Set down each line of the data below exactly as it stands, dropping the pictures.

▽

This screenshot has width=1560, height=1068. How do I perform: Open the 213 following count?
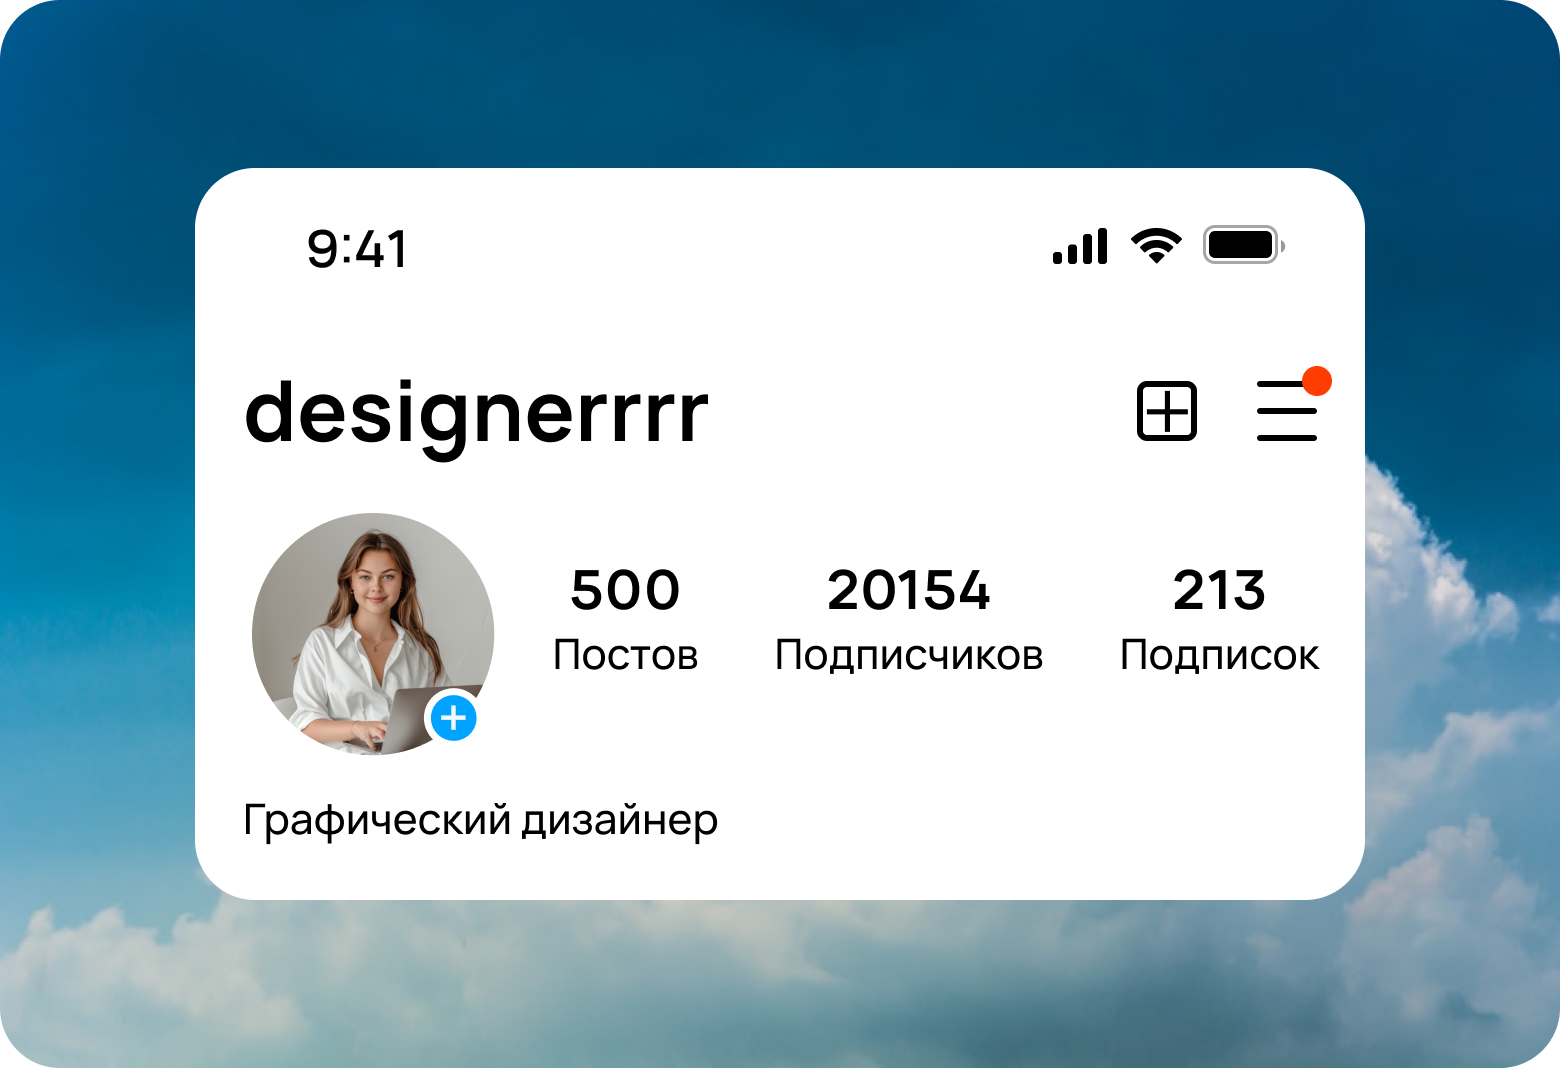pyautogui.click(x=1219, y=590)
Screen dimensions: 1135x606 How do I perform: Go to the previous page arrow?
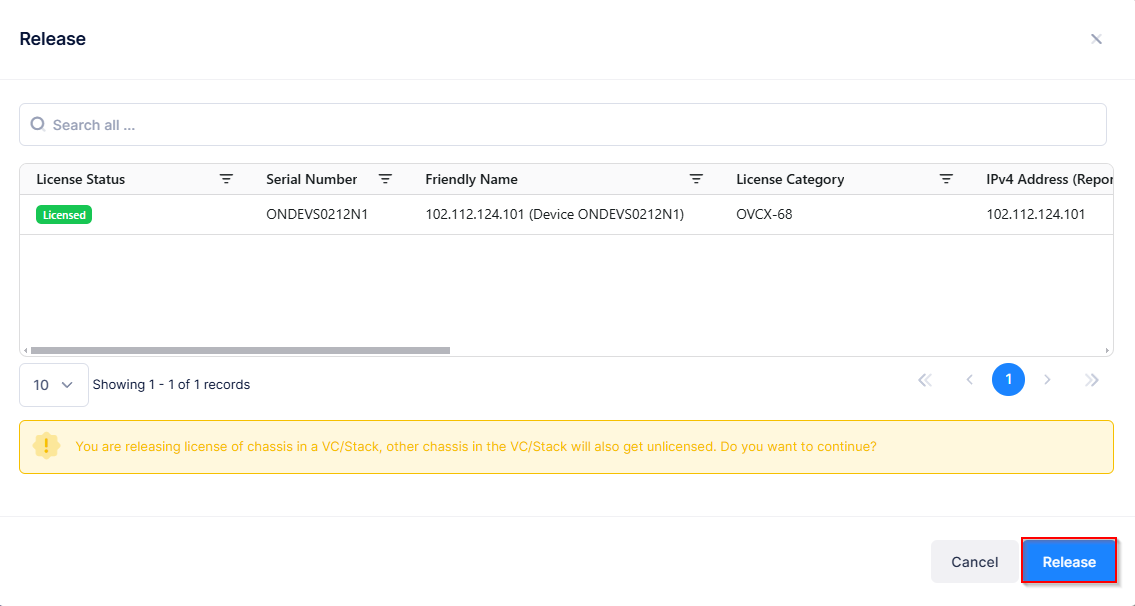click(x=969, y=380)
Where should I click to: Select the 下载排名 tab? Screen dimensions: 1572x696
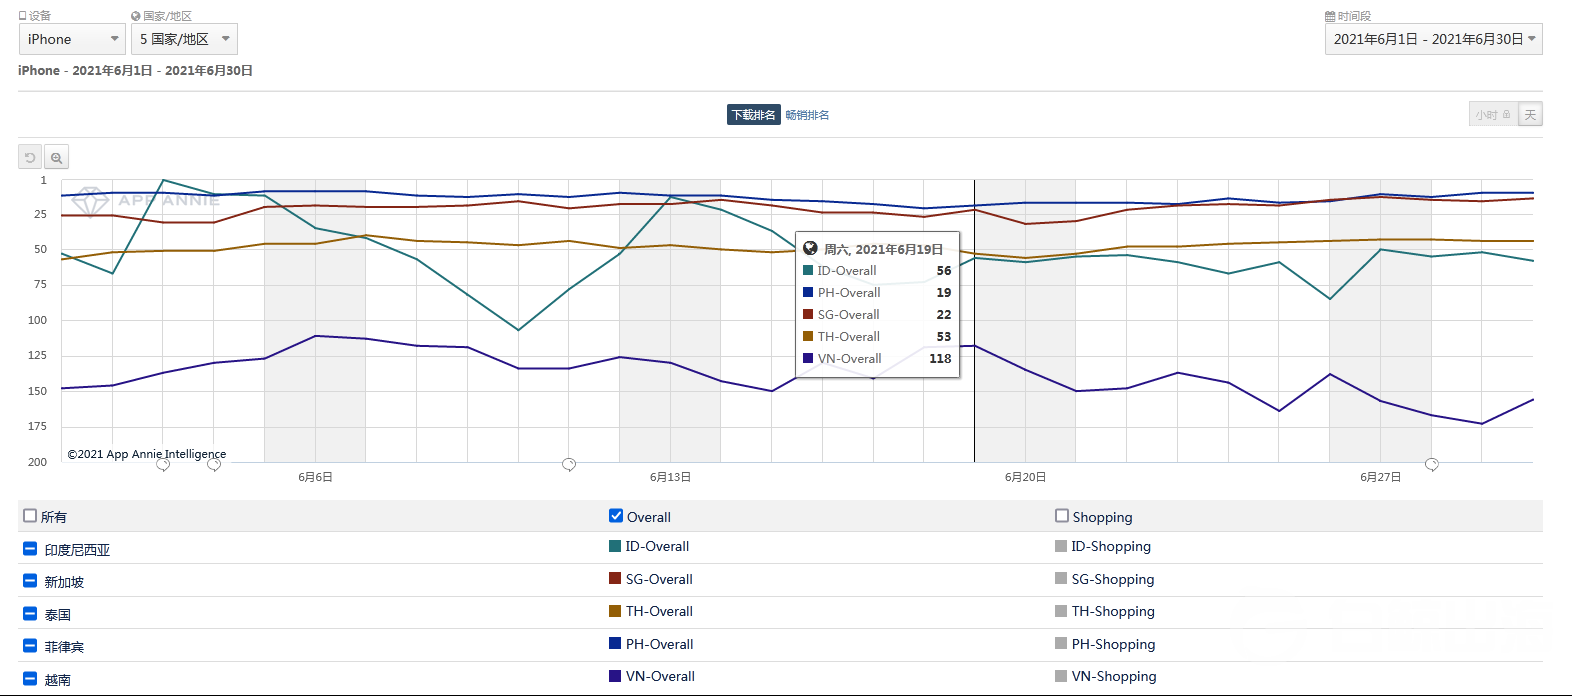[753, 115]
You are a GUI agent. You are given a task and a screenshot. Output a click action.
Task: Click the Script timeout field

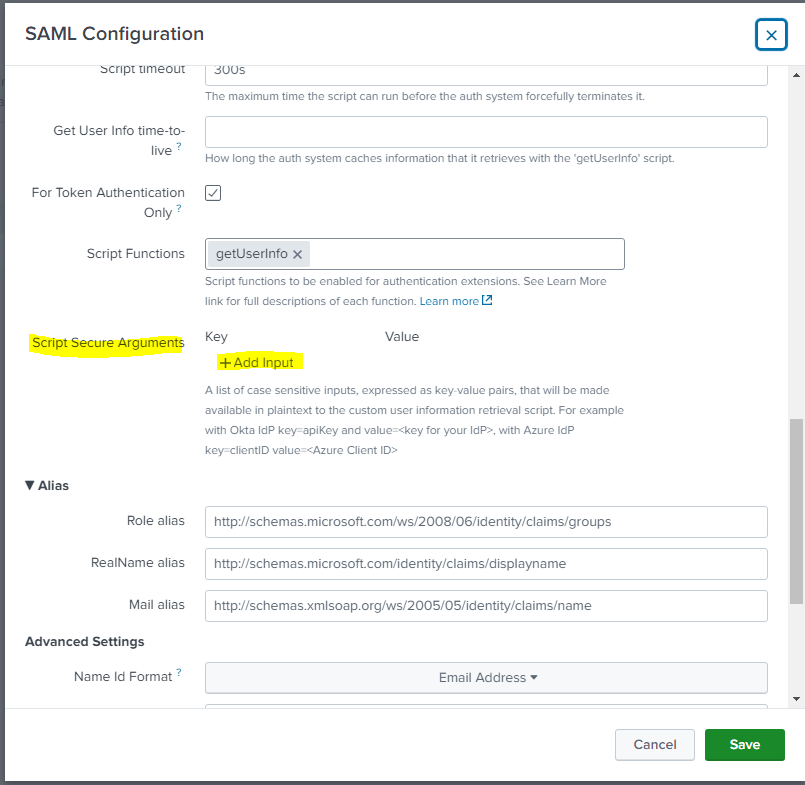(x=486, y=73)
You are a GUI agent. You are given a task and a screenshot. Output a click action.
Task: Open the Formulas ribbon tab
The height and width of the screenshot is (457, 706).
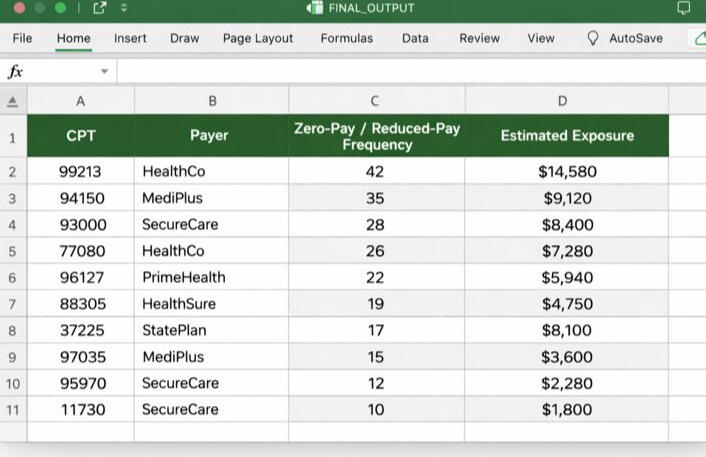(x=346, y=38)
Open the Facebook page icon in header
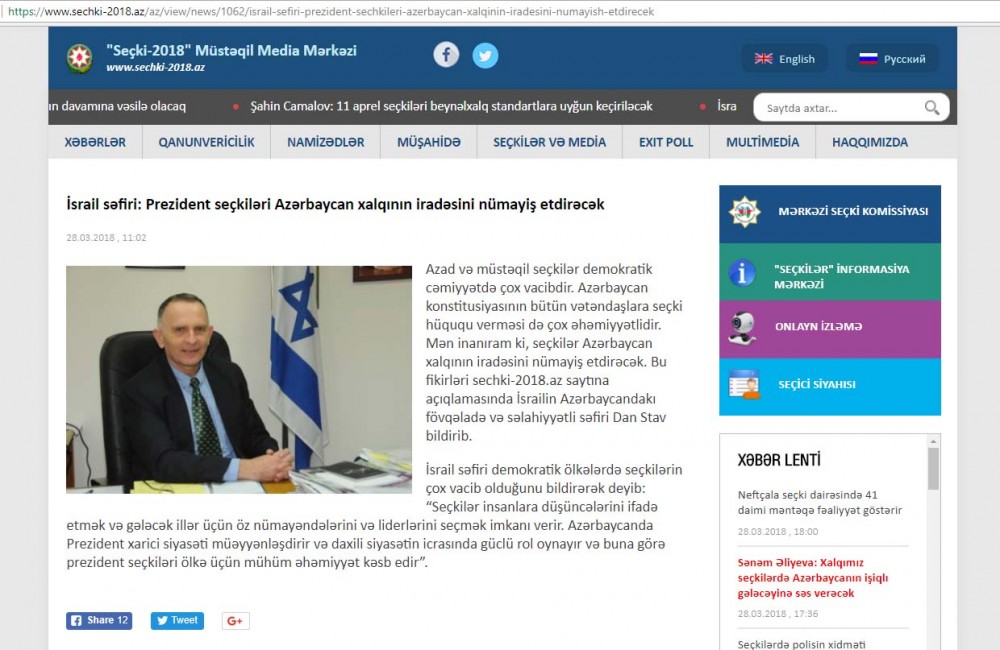 [x=446, y=55]
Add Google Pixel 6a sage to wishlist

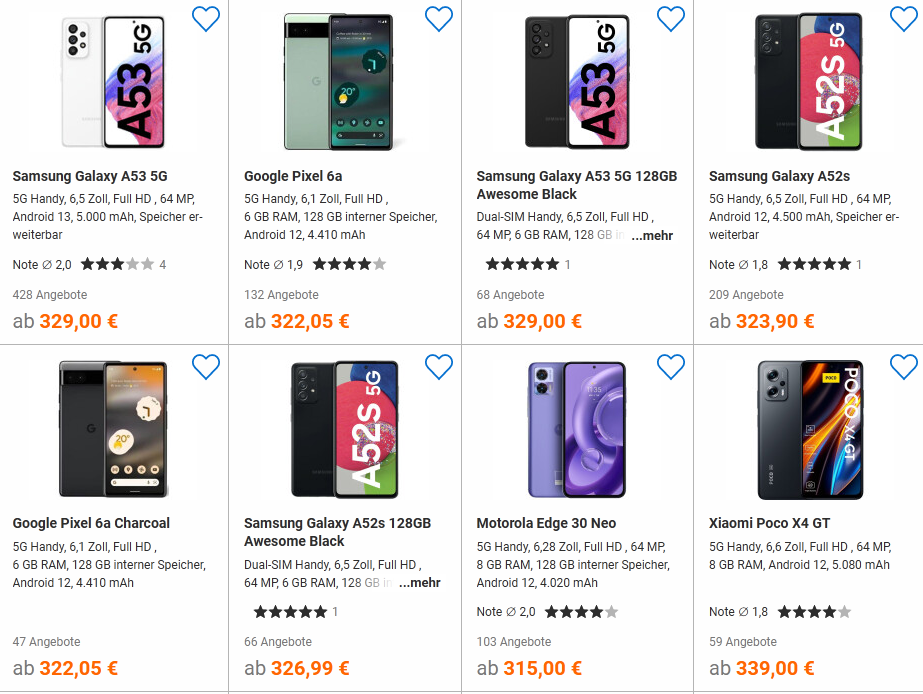coord(439,19)

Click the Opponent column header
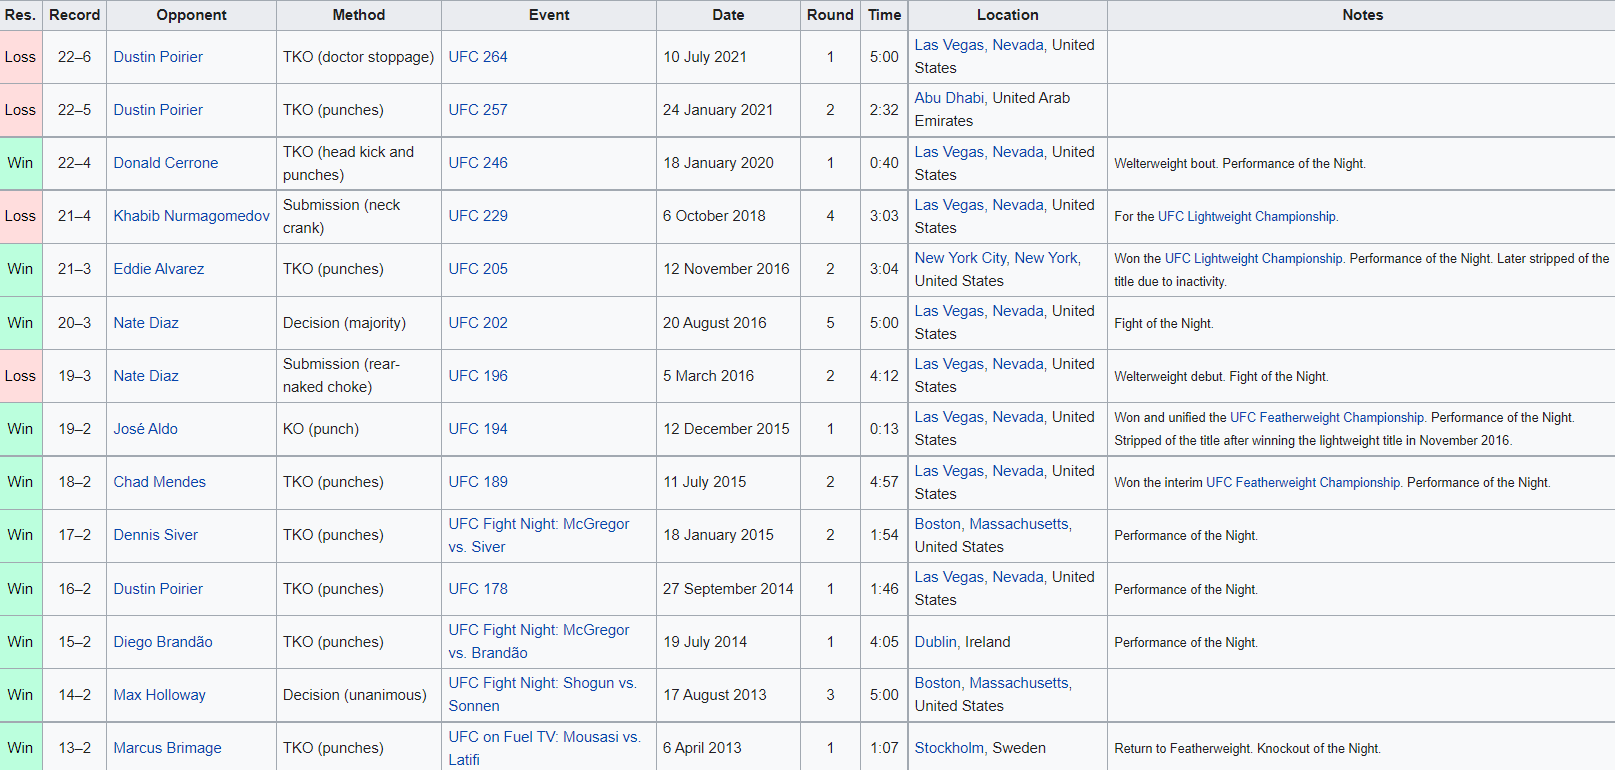coord(191,15)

△

## TASK SOLUTION:
This screenshot has width=1560, height=1068. How do I perform: Open the 213 following count?
pyautogui.click(x=1219, y=590)
Screen dimensions: 1135x606 How do I perform: Go to the previous page arrow?
click(x=969, y=380)
Where should I click to: Select the 下载排名 tab? Screen dimensions: 1572x696
[753, 115]
You are a GUI agent. You are given a task and a screenshot. Output a click action.
Task: Click the Script timeout field

(x=486, y=73)
You are a GUI agent. You are given a task and a screenshot. Output a click action.
Task: Open the Formulas ribbon tab
The height and width of the screenshot is (457, 706).
(x=346, y=38)
Open the Facebook page icon in header
 [x=446, y=55]
Add Google Pixel 6a sage to wishlist

coord(439,19)

Click the Opponent column header
coord(191,15)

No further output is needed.